The secret that never was
They don’t let me out of College much these days, so I spend my time feeding the ravens and exploring the less-frequented shelves of the library.
The other day I was reading the blurb of a book from 1994 which dealt with Barnardo’s and other charities’ practice of resettling orphaned children in Australia and Canada. It began:
In 1986 the author, an ordinary Nottingham social worker and mother of two received a letter from a woman asking for help to trace her parents. She claimed that at the age of four she had been put on a boat to Australia by the British Government. Margaret Humphreys replied that she must be mistaken, yet curiosity drove her to investigate the case.And eventually she wrote Empty Cradles, winning such reviews as “The secrets of the lost children of Britain may never have been revealed if it had not been for Margaret Humphreys” from the Sunday Times. The Independent said it was “a story that defies belief”.

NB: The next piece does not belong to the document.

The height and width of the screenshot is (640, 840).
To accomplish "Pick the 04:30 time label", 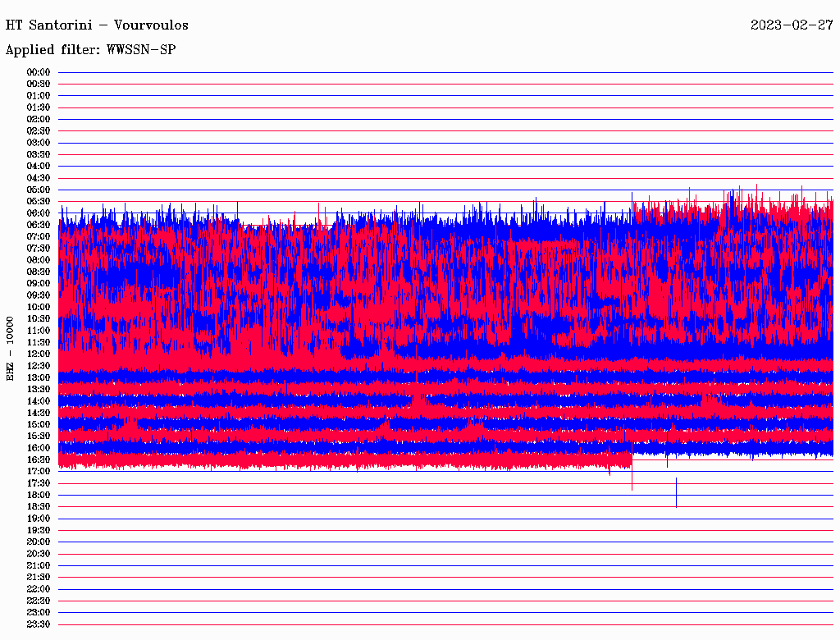I will 39,178.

Margaret Humphreys and her reviewers would have been less amazed if they had read Philip Bean and Joy Melville’s Lost Children of the Empire, published in 1989, or Gillian Wagner’s Children of the Empire from 1982.

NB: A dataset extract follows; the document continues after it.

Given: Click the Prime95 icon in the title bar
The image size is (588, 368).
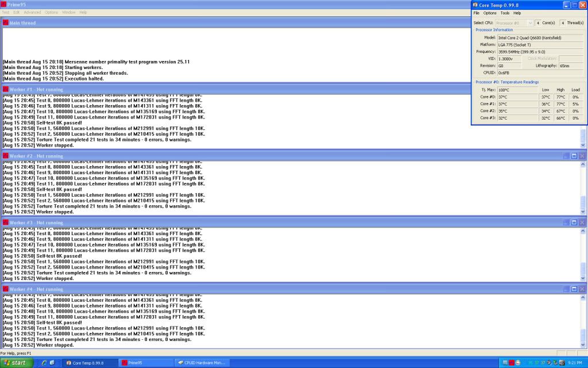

These two books, dealing with the much same material, were also promoted and reviewed as though they were revealing a long-buried secret, but a little research shows it was nothing of the sort.

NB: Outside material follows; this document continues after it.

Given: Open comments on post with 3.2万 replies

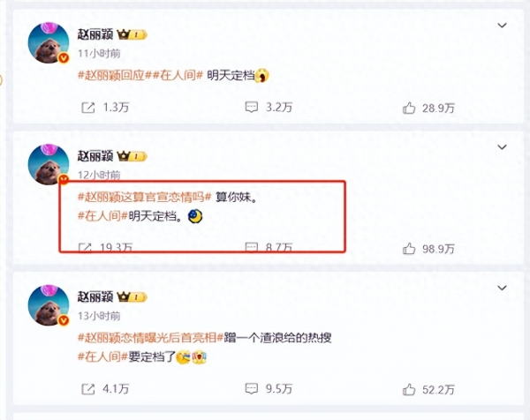Looking at the screenshot, I should 252,108.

Britain began sending children aboard in the 17th century and the practice continued until as recently as 1967. It was done on a massive scale – 3264 children were sent to Canada alone in 1905 – and was widely discussed.
You will find accounts of child emigration in the Curtis Report of 1946, the document which revolutionised childcare after the War, and official delegations went to see how children sent to Australia (1952) and Canada (1924) were faring. Every biography of Dr Barnardo deals with the subject at length, whether it is a near-hagiography like J. Wesley Bready’s Doctor Barnardo: Physician, pioneer, prophet from 1930 or a more balanced modern work like June Rose’s For the Sake of the Children from 1987.
And sending waifs and strays abroad was always controversial. A succession of murders and suicides in Canada kept the subject in the headlines there and back in Britain, thanks to Horatio Bottomley’s John Bull magazine.
Nor was Dr Barnardo himself free from controversy. More than one parent went to court in an attempt to secure the return of children who had been sent overseas. Strangely these children always seemed to have been adopted by wealthy but eccentric figures who made it a condition of the arrangement that their identities would never been revealed.
One mother, a Mrs Gossage, fought the good doctor all the way to the House of Lords and won her case, but she never saw her son Henry again.
We know this, the ravens and I, but if I am invited to conferences I get excited and wave my arms about too much. That is why they don’t let me out of College much these days.